I began my blog as a way of nurturing the creative side of me that seemed to have got lost along the way. This I have done. I am now writing all kinds of stuff – my book of course but also various short stories and other bits and pieces. On top of that, my appetite for knowledge has been well and truly whetted and I wait with eager anticipation for my next OU course to begin.

I am also much more technically able than I was, another stated aim of the blog. I have an iphone, which, whilst defeating me on a daily basis, is still a massive step up from the basic Nokia that I was using. I now whizz about the social networking sites like a toddler in a toyshop and I can even download and manipulate photos from my camera.

And I am wiser. Organising your thoughts and beliefs into a format that is fit to be shared with friends and strangers alike is a useful discipline. It has clarified my views on a wide range of subjects and the helpful comments that I have received from readers in various forms along the way have encouraged me to believe that, in the main, I am making sensible choices in life.

But there are downsides too. The first and most obvious is finding things to write about. My life is quiet. Not so much happens to me that is worthy of note and what little there is I have written about all already at least once. Writing about my emotional state is always tempting but it’s easy to forget that this is the world wide web and whilst it may feel to me like I am just off loading, I would actually be sharing with my family, friends and a whole bunch of randomers details that might be best kept to myself.

Also, having to write regularly is more stressful than you might think. I know that some people check frequently for new posts and I feel a need to keep them sated as a reward for their loyalty. Also, if they visit the site and it is unchanged too many times, they may never return. My statcounter tells me that my blog gets between 10 and 20 hits a day, more if I advertise on facebook. In total there have been 2,850 pageloads and 1,193 visitors to date of which 939 have returned more than once. When I’m feeling that the whole endeavour is some kind of narcissistic waste of time, which I do fairly often, I allow myself to look at those statistics and dare to think that I must be doing something right if people keep coming back.
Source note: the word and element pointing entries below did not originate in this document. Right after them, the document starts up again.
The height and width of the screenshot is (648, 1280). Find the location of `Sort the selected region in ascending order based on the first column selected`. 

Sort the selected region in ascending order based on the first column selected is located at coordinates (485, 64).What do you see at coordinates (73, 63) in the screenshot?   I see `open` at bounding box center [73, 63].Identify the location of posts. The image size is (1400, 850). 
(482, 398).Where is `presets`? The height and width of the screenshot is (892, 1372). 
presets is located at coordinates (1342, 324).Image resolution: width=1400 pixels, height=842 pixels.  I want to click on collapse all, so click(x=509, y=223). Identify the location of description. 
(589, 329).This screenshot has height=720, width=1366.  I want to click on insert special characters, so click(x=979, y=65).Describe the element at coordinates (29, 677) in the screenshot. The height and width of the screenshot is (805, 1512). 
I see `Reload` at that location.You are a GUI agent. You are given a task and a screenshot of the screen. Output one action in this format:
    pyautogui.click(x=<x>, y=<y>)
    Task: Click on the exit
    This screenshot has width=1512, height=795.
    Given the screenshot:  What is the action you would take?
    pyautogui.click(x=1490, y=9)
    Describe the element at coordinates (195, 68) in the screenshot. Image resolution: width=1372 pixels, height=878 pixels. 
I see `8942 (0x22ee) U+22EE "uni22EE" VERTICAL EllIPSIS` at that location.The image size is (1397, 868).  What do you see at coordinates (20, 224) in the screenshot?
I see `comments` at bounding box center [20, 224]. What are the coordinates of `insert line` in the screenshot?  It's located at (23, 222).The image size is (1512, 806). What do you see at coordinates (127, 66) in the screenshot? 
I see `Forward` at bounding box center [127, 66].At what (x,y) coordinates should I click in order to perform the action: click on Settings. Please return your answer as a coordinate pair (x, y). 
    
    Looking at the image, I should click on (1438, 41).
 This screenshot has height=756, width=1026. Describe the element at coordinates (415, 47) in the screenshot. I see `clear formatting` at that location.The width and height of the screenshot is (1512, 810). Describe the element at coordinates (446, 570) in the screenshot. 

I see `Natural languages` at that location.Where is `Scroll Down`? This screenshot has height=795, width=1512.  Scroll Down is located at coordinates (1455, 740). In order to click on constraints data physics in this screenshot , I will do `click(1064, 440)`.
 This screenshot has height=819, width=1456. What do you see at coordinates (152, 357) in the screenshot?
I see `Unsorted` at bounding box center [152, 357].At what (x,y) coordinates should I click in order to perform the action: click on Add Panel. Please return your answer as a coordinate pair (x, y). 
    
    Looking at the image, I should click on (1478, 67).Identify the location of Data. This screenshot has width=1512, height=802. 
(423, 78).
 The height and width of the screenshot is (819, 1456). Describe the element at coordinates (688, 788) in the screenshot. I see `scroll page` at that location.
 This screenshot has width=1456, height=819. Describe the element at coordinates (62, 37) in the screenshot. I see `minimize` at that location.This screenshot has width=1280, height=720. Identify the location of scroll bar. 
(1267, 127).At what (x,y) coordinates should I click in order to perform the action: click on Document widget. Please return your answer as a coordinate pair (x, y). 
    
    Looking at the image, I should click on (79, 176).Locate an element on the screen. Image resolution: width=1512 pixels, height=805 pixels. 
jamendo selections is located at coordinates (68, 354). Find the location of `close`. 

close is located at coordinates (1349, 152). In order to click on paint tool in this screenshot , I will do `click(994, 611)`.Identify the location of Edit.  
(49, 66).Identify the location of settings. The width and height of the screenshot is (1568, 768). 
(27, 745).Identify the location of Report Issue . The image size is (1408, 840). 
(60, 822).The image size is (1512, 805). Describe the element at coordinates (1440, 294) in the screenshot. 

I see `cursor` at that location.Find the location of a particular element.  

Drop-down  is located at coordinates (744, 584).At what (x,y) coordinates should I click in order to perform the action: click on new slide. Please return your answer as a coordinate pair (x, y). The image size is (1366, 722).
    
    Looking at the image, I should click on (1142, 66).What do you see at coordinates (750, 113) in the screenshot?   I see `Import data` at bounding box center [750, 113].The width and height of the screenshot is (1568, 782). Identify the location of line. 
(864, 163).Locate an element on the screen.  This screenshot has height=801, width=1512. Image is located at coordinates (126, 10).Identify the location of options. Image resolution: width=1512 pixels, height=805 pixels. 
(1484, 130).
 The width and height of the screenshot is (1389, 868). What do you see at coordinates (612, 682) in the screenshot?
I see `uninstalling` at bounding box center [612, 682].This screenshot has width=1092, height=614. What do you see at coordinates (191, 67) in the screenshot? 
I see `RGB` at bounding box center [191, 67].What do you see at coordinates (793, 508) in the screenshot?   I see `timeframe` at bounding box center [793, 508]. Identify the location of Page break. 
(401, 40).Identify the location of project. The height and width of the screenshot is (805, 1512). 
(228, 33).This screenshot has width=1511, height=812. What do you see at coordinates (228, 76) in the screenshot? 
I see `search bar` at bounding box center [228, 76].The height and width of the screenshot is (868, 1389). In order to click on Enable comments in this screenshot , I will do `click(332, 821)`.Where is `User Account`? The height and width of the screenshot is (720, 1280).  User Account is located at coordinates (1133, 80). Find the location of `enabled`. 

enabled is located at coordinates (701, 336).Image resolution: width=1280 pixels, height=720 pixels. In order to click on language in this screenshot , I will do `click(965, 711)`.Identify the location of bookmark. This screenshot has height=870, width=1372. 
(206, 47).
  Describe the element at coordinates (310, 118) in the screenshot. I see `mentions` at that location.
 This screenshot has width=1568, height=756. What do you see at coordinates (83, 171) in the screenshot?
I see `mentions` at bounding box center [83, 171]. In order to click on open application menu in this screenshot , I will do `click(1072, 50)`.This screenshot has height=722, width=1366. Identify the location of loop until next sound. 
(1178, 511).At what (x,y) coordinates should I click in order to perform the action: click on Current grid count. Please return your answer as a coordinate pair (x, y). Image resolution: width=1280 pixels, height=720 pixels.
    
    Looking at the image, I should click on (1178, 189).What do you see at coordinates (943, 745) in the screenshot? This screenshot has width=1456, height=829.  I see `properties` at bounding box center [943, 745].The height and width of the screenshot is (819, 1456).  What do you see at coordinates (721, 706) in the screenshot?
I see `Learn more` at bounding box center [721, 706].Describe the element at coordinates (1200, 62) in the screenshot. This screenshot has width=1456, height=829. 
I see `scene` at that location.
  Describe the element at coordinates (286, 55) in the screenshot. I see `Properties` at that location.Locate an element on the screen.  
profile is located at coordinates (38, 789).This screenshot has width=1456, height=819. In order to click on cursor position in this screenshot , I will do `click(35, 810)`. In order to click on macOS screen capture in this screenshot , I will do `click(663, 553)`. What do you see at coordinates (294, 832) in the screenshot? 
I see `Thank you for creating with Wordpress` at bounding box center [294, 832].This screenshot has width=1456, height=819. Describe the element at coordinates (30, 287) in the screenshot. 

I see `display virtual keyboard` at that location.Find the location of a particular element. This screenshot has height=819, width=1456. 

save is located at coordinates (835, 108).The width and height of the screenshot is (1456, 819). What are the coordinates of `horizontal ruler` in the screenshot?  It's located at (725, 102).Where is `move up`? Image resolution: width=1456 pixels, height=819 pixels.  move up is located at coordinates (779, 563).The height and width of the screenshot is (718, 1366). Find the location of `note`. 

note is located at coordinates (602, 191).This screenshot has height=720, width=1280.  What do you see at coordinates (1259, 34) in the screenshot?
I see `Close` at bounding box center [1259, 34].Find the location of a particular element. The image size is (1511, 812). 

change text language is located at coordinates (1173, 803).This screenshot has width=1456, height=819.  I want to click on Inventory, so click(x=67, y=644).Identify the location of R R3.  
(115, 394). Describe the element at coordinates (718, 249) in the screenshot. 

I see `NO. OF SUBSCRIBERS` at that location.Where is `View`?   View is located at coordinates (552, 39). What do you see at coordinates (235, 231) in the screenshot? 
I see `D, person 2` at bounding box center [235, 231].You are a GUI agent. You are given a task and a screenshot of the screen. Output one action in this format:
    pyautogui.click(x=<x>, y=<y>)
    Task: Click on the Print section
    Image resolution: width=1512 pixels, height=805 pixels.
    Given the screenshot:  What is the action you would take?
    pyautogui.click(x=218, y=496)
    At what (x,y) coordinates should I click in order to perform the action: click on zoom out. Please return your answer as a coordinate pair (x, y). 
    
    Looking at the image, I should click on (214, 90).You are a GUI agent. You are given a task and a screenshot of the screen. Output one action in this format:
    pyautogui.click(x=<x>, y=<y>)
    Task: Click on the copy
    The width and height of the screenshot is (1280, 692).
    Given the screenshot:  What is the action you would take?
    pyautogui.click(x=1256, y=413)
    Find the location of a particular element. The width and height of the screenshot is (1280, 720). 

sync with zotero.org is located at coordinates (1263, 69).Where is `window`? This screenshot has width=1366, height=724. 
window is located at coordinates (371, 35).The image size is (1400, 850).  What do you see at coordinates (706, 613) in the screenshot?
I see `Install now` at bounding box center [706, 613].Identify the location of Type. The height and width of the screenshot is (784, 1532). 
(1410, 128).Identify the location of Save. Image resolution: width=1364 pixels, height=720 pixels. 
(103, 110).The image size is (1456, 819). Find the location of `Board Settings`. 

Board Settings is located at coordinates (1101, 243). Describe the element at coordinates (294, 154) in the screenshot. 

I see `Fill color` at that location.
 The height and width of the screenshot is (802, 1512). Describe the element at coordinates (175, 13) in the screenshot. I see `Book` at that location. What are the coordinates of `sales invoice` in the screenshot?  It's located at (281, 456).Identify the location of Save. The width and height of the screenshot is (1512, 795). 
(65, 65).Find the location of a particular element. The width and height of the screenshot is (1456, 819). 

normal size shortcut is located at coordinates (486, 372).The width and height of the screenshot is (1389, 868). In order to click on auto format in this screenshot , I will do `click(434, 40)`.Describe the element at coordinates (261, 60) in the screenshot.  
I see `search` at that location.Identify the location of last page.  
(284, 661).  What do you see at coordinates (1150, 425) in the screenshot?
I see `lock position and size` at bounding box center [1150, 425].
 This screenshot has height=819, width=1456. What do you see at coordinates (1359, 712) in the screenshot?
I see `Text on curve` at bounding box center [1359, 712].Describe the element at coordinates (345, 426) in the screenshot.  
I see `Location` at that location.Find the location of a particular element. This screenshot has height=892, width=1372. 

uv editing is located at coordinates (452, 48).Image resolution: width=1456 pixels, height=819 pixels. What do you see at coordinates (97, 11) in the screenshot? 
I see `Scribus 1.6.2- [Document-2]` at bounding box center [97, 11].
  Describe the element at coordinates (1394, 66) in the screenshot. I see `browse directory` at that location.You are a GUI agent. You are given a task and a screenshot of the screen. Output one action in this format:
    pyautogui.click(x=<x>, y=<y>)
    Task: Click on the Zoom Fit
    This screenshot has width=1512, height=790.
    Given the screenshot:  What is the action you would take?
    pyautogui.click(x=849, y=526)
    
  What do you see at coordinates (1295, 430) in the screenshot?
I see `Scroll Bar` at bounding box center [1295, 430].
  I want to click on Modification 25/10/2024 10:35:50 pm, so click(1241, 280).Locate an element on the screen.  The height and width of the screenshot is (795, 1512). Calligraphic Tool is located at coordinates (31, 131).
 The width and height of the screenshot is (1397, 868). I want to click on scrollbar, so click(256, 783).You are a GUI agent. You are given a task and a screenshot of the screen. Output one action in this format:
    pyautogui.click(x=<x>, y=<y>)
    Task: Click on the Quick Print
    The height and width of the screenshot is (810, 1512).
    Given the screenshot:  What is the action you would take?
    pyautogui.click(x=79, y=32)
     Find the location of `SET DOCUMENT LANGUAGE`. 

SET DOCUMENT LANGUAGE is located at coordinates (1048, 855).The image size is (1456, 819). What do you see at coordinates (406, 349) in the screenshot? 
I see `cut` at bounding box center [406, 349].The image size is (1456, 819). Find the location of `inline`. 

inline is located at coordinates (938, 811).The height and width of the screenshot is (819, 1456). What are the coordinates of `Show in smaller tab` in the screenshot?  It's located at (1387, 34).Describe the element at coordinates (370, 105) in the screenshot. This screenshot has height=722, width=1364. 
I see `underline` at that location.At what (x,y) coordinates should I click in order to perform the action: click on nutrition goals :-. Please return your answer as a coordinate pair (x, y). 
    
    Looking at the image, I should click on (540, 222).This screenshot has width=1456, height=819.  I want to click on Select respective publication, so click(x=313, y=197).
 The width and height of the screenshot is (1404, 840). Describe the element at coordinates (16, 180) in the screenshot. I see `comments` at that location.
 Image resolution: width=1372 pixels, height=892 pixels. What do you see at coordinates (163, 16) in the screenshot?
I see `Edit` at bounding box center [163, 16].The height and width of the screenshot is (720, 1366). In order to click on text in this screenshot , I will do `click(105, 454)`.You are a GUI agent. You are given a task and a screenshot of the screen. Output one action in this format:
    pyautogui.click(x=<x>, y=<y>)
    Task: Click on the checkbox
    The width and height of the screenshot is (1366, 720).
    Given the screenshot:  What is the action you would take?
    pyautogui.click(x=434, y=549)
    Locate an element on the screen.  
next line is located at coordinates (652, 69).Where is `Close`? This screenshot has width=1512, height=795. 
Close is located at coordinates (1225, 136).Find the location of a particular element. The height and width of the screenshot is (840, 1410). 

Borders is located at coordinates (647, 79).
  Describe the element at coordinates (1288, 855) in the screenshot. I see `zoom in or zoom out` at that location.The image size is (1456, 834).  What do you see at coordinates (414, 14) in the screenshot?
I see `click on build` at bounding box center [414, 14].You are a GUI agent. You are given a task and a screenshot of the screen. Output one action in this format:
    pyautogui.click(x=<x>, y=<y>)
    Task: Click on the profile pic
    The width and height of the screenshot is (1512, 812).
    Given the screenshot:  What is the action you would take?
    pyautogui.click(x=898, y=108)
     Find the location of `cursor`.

I read a piece yesterday listing ten reasons why a writer should blog. I suppose those reasons are just as valid for aspiring writers too. (If I could work out how to insert links then I would put it in so you could check it out.) This article crossed my consciousness just as I was contemplating putting Imogen Clark at Home in a box marked “Things I did in the 21st Century” and closing the lid. Kismet? Who knows? But as I press publish on post number 201, I shall continue to ponder my blog’s fate and try to decide what to do next. If you are a regular reader and have a view, please leave an anonymous comment and give me some guidance. Thank you.